#### [Challenges]
#1 In the renovation mortgage article, why do banks avoid financing properties in poorer condition?
#2 Please continue the renovation mortgage article from its last sentence onward.

#### [Document excerpt]
>> begin
Renovating a house can be a major challenge. However, obtaining a mortgage for a property that needs remodelling is many times more difficult. In fact, the situation for borrowers is so unfavourable that it is safe to assume that in many cases, it is essentially impossible. But are banks in the UK really unwilling to lend on properties to be redeveloped? Or do you have to meet some special requirements? Let’s find out!

Is it possible to get a mortgage for a house for renovation in the UK in 2025

Why are banks reluctant to lend to buy houses for renovation?

Banks avoid financing properties in poorer condition because their eventual sale is more difficult. The lower liquidity of the collateral object and the risk of discovering further damage raise the level of risk on the lender’s side.

**It is also more difficult to value a property **because you cannot use figures derived from statistical tables or benchmarks. A house in need of refurbishment may gain incredibly in value, but it may just as well turn out to cost, for example, £130,000 instead of the planned £70,000. This, in turn, means that no one will decide to give you a loan with an LTV of 95% or similar.
>> end
#### [Extracted information]
>> begin
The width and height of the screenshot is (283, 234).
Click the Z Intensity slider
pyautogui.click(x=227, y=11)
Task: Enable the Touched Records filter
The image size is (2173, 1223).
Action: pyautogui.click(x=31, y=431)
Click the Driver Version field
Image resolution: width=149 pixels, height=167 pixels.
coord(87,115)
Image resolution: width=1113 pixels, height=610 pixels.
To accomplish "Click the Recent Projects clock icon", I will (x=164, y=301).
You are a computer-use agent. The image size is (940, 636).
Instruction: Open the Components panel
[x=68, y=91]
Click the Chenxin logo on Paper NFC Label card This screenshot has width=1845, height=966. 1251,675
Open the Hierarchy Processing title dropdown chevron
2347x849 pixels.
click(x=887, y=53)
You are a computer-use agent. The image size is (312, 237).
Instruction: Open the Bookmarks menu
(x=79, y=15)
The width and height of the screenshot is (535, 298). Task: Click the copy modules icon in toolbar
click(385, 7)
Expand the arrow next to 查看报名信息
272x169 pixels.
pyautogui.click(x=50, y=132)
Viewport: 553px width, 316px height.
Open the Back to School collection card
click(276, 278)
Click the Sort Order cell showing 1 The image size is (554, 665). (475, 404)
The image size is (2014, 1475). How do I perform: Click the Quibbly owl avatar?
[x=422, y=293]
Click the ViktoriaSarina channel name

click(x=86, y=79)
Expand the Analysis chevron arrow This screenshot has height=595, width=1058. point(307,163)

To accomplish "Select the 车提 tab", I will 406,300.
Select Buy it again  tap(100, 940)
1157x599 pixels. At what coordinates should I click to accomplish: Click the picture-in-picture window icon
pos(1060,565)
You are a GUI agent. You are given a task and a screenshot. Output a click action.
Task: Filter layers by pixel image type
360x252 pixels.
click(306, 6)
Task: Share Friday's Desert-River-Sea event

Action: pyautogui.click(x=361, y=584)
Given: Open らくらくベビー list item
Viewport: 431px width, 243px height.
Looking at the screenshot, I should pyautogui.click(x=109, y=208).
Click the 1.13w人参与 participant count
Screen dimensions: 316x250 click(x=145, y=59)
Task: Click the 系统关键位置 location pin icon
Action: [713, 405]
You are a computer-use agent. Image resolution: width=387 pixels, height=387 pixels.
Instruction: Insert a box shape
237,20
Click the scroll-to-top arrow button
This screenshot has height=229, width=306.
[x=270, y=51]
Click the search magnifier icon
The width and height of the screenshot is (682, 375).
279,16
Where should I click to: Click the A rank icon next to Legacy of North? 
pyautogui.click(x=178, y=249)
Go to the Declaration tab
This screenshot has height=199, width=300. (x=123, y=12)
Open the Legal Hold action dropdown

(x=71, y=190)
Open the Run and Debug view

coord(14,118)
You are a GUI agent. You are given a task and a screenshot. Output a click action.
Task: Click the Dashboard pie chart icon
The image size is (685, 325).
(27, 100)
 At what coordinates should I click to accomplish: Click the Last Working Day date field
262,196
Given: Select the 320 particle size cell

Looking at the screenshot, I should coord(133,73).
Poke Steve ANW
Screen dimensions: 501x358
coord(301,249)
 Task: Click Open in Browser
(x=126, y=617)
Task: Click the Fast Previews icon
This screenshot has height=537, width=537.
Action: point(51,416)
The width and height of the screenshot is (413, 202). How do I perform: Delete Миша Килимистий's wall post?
>> end
#### [Expected answers]
#1 Their eventual sale is more difficult.

#2
Unforeseen costs also make it necessary to raise an additional tranche of funds, usually in the form of a second charge mortgage. This is also not very favourable for the bank - two instalments means a higher risk of financial problems for the client, and the repossession of the property is not a comfortable situation for the lender.

There are, however, banks that provide loans for properties that require renovation or redevelopment. They usually offer less favourable terms and have different procedures.

What requirements must a property meet to get a mortgage on it?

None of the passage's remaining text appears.